Requirement ->
Reproduce the records below exactly, but only between the lines holding "Where should I click to: Open the another" and "Task: Open the settings gear", inclusive.

Collected data entries:
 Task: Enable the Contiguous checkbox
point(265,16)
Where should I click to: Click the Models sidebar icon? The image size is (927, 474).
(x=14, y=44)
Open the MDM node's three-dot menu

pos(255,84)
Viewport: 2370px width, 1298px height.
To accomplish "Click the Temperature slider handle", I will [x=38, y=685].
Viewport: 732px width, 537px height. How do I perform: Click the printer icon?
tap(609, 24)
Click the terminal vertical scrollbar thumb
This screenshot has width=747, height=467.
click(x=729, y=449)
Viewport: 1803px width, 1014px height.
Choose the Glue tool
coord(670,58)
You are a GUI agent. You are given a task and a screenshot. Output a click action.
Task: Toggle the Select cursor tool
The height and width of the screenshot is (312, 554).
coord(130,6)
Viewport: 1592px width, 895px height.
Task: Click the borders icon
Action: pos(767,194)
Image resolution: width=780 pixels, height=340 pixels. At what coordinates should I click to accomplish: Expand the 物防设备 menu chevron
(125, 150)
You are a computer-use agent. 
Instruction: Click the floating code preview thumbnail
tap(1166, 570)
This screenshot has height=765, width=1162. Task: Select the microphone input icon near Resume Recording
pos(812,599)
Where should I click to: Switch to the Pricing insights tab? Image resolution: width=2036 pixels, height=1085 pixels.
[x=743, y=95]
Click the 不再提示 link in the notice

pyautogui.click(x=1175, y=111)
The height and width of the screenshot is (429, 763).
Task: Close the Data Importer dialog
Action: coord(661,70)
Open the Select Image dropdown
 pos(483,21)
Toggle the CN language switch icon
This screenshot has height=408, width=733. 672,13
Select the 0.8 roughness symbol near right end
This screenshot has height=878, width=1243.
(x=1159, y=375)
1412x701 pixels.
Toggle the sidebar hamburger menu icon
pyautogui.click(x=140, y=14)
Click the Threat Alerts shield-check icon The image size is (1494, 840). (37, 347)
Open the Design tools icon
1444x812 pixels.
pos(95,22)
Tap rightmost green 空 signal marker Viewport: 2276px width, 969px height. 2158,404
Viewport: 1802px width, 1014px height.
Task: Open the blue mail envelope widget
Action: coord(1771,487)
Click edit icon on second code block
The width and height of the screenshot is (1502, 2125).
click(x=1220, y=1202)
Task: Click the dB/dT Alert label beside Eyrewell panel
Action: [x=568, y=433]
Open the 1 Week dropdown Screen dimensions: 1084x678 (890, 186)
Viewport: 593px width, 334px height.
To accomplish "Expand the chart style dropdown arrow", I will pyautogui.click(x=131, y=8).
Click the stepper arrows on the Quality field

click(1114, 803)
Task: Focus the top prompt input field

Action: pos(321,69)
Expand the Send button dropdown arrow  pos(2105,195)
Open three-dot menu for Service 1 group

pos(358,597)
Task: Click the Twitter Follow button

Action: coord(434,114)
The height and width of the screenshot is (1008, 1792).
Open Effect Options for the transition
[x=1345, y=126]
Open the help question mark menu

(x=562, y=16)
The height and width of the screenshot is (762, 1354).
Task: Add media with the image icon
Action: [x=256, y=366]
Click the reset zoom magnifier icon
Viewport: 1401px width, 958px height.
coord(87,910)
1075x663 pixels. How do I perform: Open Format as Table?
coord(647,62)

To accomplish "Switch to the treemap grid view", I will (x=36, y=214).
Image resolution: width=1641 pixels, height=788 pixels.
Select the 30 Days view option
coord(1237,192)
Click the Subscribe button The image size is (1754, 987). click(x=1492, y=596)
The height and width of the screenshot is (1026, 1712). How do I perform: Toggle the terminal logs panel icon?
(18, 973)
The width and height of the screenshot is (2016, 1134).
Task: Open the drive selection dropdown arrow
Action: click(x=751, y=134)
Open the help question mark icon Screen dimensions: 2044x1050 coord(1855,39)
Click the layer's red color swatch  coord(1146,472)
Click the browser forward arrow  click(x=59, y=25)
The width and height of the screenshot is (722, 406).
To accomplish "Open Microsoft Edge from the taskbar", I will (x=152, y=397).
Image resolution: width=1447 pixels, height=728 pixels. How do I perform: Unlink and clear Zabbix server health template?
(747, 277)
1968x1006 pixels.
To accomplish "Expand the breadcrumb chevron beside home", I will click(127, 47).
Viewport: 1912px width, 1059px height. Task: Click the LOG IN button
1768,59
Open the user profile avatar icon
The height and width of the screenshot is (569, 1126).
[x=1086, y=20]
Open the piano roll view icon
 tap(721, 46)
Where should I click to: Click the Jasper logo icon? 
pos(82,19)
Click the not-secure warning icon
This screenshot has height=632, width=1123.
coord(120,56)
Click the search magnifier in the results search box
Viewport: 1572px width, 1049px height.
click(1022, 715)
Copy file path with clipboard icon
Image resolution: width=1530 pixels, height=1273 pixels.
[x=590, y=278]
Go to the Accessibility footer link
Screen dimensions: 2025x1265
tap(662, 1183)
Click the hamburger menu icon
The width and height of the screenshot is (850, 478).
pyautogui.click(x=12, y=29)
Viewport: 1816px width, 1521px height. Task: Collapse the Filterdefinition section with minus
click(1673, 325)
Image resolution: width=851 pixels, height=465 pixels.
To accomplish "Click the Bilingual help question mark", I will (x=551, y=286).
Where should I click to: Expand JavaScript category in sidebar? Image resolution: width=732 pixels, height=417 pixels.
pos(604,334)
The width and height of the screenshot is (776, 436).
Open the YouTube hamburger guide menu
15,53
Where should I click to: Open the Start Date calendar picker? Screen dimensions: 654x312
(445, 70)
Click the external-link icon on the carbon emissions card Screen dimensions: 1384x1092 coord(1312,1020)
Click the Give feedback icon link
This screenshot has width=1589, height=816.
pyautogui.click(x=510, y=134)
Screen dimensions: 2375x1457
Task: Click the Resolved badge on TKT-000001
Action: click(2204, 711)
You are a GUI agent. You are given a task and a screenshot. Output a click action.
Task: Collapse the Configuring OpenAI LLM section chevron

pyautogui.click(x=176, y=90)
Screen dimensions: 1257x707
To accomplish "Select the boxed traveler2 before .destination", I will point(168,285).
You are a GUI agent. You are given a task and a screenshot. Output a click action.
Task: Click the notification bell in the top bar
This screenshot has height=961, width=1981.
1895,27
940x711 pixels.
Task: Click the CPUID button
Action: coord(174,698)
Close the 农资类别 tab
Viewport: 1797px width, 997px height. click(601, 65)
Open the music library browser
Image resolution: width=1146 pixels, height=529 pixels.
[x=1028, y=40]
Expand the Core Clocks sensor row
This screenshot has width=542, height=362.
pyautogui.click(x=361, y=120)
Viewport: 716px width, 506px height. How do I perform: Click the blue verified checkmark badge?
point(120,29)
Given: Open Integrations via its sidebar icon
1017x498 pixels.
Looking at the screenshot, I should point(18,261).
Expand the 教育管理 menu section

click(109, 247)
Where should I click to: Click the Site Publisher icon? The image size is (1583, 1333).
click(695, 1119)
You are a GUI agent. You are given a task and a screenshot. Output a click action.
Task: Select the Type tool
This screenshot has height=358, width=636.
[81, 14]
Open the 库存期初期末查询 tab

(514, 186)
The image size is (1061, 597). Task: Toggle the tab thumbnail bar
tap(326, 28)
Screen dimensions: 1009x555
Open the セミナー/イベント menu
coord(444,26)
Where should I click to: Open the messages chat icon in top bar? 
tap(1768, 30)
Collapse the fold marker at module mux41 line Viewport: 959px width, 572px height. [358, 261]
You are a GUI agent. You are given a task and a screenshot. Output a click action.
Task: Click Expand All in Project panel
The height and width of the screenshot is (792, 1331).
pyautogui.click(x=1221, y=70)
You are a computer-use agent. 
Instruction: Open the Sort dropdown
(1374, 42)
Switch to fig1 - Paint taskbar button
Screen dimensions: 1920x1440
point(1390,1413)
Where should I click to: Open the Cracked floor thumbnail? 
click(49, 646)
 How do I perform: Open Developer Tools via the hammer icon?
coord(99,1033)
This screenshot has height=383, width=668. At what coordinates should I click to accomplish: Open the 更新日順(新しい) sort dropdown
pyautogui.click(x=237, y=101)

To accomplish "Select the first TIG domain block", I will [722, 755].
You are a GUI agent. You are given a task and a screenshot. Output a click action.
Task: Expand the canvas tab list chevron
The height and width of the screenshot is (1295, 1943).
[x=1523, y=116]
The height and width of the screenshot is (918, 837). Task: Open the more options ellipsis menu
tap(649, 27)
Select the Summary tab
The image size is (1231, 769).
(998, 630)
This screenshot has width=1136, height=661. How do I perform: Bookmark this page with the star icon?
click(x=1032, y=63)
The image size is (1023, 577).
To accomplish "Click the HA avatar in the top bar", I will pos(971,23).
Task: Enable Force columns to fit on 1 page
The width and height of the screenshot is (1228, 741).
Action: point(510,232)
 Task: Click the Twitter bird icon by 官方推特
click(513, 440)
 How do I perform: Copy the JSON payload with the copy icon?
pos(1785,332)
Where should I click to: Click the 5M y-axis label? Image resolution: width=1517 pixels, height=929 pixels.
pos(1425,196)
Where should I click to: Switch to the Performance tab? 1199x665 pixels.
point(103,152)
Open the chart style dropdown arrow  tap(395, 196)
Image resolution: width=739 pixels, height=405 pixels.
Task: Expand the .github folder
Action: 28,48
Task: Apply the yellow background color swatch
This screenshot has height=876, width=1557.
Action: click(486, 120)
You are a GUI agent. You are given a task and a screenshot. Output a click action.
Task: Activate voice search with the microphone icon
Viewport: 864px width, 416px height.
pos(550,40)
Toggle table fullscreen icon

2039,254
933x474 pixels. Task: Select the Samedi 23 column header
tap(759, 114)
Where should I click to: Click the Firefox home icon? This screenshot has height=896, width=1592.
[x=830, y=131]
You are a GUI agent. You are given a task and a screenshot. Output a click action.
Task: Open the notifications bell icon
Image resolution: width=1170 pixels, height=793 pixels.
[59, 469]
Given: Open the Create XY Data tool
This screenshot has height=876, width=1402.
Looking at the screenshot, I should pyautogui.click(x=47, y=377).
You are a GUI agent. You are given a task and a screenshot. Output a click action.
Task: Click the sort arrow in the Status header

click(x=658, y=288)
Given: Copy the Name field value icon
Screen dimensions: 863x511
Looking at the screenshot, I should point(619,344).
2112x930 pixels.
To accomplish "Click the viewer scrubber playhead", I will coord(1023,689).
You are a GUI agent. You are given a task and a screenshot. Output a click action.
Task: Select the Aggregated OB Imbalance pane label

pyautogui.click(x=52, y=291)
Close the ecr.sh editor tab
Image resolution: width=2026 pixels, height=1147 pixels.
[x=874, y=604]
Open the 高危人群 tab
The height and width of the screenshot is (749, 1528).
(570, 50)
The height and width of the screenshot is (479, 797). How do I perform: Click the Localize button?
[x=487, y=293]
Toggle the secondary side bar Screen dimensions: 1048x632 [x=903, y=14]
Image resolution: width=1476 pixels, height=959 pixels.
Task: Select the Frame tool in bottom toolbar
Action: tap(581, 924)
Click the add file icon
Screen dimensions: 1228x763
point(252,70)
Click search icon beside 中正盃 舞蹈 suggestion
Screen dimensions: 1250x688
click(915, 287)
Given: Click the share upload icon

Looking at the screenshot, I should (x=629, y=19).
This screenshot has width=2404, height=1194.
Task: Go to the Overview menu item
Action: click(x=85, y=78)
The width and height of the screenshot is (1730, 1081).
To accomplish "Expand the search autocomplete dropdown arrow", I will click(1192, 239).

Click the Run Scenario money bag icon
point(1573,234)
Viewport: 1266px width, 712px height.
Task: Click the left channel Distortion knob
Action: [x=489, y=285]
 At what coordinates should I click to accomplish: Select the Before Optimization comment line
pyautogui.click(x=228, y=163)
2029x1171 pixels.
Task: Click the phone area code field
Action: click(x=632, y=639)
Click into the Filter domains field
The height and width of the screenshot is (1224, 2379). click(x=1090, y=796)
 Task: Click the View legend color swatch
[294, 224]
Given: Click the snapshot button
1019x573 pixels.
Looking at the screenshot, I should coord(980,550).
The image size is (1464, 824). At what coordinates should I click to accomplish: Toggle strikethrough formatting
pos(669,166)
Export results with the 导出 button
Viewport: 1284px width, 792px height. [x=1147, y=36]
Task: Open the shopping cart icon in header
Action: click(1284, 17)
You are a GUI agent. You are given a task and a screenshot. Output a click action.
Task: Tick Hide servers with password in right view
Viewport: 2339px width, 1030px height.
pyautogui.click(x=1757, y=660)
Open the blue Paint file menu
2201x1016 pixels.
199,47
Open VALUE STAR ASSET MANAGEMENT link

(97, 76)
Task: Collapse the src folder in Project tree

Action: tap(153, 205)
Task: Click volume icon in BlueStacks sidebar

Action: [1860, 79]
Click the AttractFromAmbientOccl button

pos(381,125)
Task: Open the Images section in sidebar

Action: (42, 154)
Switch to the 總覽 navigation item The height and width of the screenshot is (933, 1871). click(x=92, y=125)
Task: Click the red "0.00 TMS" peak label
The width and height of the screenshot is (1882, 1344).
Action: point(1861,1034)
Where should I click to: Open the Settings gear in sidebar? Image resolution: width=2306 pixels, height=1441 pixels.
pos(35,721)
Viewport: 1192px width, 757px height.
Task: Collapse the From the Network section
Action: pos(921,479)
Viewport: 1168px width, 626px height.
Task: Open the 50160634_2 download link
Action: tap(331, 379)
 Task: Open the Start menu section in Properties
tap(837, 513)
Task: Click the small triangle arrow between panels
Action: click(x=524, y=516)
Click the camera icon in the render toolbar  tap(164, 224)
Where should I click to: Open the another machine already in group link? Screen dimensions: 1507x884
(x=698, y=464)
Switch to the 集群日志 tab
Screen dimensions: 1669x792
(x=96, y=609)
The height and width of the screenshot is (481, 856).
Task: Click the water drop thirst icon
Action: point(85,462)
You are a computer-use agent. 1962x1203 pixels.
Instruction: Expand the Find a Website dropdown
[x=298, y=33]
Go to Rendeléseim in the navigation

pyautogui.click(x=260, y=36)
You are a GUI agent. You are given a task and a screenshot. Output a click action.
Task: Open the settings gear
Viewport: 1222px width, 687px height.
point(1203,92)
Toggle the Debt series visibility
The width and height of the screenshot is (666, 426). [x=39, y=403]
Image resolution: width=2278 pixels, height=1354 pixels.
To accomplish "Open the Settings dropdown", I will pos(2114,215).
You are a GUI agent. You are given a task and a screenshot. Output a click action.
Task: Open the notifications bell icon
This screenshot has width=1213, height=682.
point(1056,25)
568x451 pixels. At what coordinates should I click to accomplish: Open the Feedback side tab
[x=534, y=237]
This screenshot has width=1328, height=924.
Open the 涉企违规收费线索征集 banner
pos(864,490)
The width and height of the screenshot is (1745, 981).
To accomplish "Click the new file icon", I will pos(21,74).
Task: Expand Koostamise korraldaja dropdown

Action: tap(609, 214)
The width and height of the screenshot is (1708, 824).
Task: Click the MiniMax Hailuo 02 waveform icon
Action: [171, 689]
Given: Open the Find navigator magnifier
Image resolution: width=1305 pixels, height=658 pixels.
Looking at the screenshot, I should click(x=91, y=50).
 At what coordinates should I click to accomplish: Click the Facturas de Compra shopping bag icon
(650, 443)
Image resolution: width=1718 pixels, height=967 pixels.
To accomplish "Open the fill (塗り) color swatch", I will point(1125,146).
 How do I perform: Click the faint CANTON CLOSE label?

Response for this exercise ->
Where should I click to: Open the another machine already in group link? Screen dimensions: 1507x884
(x=698, y=464)
Switch to the 集群日志 tab
Screen dimensions: 1669x792
(x=96, y=609)
The height and width of the screenshot is (481, 856).
Task: Click the water drop thirst icon
Action: point(85,462)
You are a computer-use agent. 1962x1203 pixels.
Instruction: Expand the Find a Website dropdown
[x=298, y=33]
Go to Rendeléseim in the navigation

pyautogui.click(x=260, y=36)
You are a GUI agent. You are given a task and a screenshot. Output a click action.
Task: Open the settings gear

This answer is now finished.